Roy Speckhardt (born January 24, 1973, in Carmel, New York) is an American writer and the Development Director for VoteRiders. He is also the President of the Humanist Foundation, which is the endowment fund for the for of the American Humanist Association, where he served previously for 16 years as executive director, a non-profit civil liberties organization in Washington, D.C. In April 2021, he authored Justice-Centered Humanism via Pitchstone Press and in July 2015, he authored Creating Change Through Humanism via Humanist Press.

==Biography==
Speckhardt earned a Bachelor of Arts in sociology from Mary Washington College and a Master of Business Administration from George Mason University.
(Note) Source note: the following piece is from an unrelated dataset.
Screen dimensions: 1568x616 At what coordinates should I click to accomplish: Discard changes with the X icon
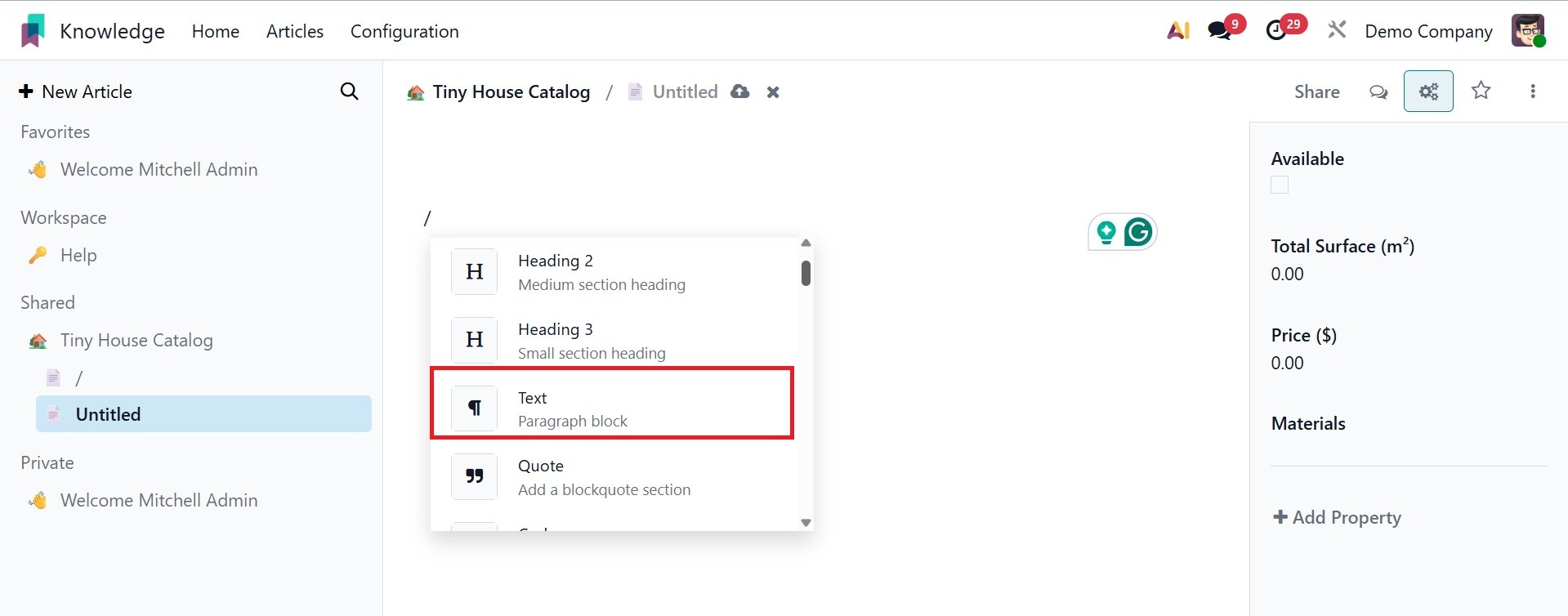(773, 92)
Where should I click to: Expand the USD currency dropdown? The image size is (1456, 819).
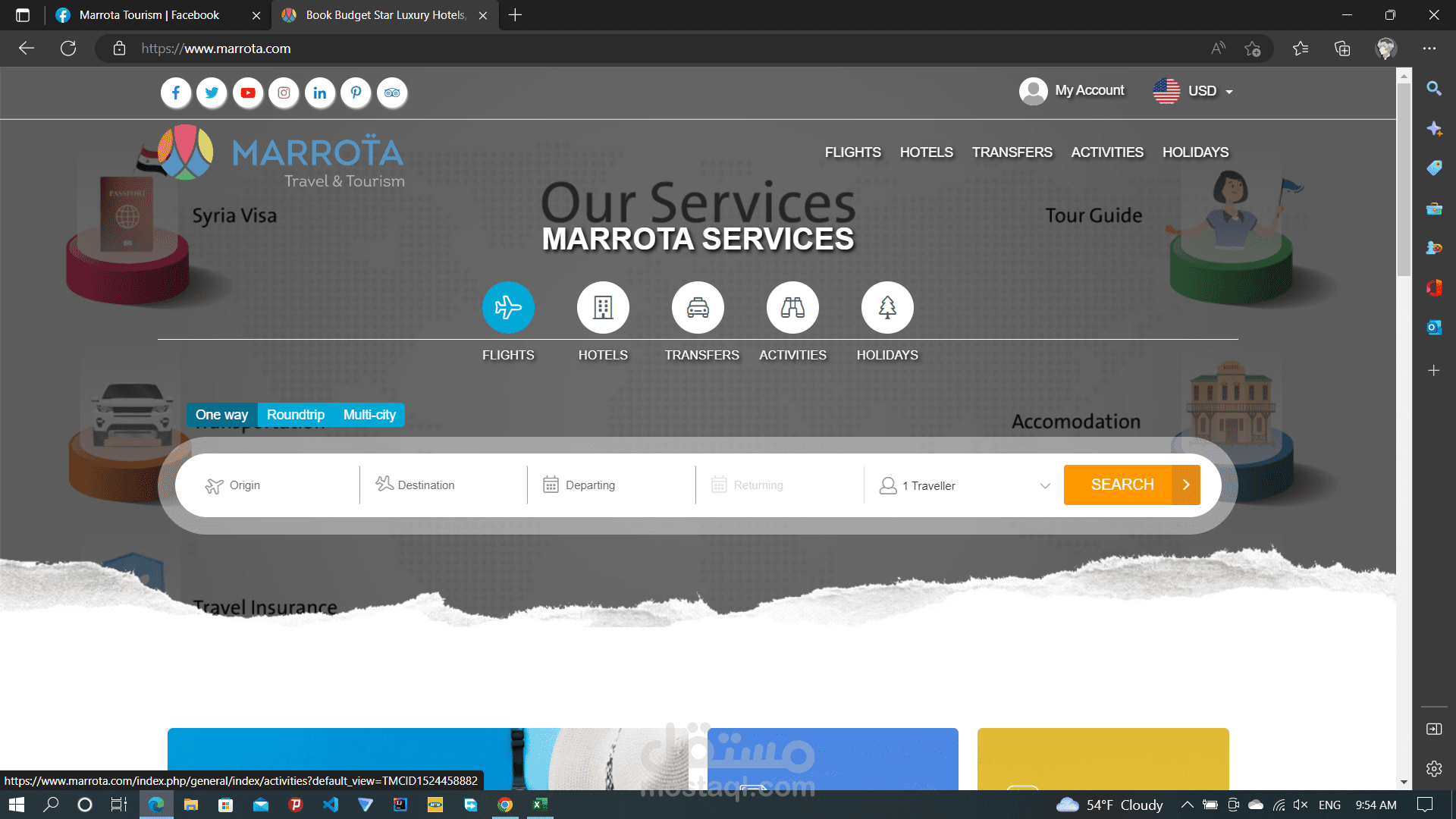[x=1194, y=91]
Early in his career, Speckhardt was a fundraiser for various causes, including AIDS research and wildlife conservation, and worked on the "World Difference Campaign" of the Anti-Defamation League. He worked for The Interfaith Alliance from 1995 to 2001 as deputy director in charge of staff. Speckhardt worked as the director of membership and programs of the American Humanist Association for four years, is executive director. The American Humanist Association is the oldest and one of the largest groups of humanists and atheists in the United States.

==Challenges to "Pledge of Allegiance"==
In 2013 Speckhardt argued that the phrase "under God" in the Pledge of Allegiance violates the Equal Protection Amendment of the Massachusetts Constitution. In May 2014 the Supreme Judicial Court of Massachusetts ruled that the pledge was a "fundamentally patriotic exercise, not a religious one".

In 2014, the AHA likewise brought suit against the state of New Jersey. In February 2015 a New Jersey Superior Court Judge dismissed a lawsuit challenging the Pledge of Allegiance, ruling that "...the Pledge of Allegiance does not violate the rights of those who don't believe in God and does not have to be removed from the patriotic message."